Ambassador of Bangladesh to the United States
- In office 4 November 2009 – May 2014
- Preceded by: M. Humayun Kabir
- Succeeded by: Mohammad Ziauddin

Bangladesh Ambassador to Thailand
- In office 24 November 1996 – 7 April 1999
- Preceded by: Mohammad Julmat Ali Khan
- Succeeded by: Suhrab Hossain

Personal details
- Education: University of Dhaka

= Akramul Qader =

Bangladeshi diplomat

Akramul Qader is a Bangladeshi diplomat and former Ambassador of Bangladesh to the United States. He was the longest serving ambassador of Bangladesh to the United States. He had the rank of a state minister in the government.

==Early life==

Qader completed his M.A. in Islamic History from the University of Dhaka. In the 1960s, he taught in college and would later join the Pakistan Ministry of Foreign Office as a section officer. He graduated in 1970 from National Institute of Public Administration, Dhaka, and in 1973 completed a Foreign Service Training Course in Australia.

==Career==

Qader joined the Bangladeshi Foreign Service in 1972 returning from Pakistan after the Independence of Bangladesh. He was assigned to the USSR in 1974, where he worked till 1976. He was posted in Burma from 1976 to 1981 and Pakistan from 1981 to 1984. From 1984 to 1986 he was the Director of the South East Asia Division in the Ministry of Foreign Affairs. From 1996 he served as the ambassador of Bangladesh to Thailand and Cambodia till 1999.

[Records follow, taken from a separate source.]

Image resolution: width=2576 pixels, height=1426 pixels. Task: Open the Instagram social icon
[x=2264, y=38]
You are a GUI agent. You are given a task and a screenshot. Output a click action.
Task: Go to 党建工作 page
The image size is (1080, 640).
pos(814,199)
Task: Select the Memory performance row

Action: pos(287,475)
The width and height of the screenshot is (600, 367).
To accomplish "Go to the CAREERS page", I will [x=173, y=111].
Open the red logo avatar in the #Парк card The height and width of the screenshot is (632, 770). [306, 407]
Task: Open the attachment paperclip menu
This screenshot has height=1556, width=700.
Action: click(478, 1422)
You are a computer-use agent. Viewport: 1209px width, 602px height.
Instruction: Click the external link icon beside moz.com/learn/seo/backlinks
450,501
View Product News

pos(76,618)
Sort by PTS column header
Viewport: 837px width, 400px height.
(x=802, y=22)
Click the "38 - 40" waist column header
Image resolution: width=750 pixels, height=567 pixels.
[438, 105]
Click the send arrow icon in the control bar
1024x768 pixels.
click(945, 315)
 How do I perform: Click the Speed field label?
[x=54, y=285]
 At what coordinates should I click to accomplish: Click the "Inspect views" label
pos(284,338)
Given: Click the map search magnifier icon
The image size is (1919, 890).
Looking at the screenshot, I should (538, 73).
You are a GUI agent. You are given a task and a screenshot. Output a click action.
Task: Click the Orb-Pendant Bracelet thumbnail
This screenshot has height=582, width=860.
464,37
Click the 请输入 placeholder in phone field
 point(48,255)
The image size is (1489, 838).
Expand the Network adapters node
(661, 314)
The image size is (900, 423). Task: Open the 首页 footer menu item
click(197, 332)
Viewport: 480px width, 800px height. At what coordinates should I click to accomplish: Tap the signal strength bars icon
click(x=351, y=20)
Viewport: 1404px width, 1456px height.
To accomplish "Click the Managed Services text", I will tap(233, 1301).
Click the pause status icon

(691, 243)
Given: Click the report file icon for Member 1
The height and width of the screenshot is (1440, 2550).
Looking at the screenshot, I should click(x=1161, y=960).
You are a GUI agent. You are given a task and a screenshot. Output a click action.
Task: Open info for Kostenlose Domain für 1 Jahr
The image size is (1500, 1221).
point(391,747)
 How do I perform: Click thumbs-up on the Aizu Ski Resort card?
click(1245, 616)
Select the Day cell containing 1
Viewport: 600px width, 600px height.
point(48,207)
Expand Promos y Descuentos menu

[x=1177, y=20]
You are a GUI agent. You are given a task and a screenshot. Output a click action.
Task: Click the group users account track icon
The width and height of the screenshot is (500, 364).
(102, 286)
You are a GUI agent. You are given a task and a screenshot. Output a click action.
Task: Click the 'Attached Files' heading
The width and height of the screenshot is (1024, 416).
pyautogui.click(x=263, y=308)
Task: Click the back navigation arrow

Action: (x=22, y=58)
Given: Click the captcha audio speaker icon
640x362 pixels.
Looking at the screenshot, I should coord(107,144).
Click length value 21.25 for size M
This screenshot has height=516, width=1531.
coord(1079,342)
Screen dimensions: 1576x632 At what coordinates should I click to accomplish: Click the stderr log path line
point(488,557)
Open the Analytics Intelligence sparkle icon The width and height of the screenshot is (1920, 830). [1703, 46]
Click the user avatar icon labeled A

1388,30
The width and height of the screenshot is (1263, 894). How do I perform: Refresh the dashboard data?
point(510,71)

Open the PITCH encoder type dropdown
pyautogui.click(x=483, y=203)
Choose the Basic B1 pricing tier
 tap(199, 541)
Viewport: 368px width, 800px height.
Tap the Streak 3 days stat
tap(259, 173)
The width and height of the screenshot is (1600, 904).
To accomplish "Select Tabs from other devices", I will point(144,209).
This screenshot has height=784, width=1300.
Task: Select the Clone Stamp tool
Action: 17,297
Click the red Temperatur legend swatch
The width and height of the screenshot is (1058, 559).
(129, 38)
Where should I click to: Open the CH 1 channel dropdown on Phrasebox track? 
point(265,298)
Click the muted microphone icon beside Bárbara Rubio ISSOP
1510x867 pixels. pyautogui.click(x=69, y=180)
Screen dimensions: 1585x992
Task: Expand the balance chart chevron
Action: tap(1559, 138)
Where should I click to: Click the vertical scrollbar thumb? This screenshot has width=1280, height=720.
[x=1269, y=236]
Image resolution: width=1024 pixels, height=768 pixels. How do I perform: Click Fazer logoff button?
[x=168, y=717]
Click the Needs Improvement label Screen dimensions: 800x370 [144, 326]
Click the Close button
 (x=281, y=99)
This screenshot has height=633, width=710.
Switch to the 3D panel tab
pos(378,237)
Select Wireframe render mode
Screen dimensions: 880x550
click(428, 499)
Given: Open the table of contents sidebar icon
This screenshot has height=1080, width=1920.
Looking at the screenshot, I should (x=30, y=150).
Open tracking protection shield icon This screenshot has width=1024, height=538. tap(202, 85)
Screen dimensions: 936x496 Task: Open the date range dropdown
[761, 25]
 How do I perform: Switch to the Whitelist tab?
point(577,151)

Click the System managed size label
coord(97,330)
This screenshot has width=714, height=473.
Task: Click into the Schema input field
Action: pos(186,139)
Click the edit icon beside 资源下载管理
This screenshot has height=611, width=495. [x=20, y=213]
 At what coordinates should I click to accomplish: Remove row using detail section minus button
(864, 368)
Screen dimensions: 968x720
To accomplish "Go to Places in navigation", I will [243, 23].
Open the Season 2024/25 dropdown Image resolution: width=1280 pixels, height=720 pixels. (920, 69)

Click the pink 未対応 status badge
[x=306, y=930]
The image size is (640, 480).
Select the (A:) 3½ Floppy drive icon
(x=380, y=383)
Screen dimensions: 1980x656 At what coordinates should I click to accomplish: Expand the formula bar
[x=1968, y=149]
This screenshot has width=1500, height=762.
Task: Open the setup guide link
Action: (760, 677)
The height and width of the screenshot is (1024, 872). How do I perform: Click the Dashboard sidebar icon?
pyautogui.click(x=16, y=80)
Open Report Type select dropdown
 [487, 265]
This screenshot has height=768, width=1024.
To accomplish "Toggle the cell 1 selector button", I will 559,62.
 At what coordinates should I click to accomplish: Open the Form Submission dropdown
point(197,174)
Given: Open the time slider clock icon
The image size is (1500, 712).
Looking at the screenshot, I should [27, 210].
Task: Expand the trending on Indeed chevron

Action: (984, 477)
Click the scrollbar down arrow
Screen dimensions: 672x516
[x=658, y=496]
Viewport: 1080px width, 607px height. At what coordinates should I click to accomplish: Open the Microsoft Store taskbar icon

From 1999 to 2002, he was the High Commissioner of Bangladesh to South Africa, and was also cross-accredited as High Commissioner to Botswana, Namibia, Zimbabwe, Swaziland, and Lesotho. He served as the Permanent Representative of Bangladesh to the United Nations Economic and Social Commission for Asia and the Pacific. From November 2009 to May 2014 he was the Ambassador of Bangladesh to the United States with responsibility for Mexico and Colombia.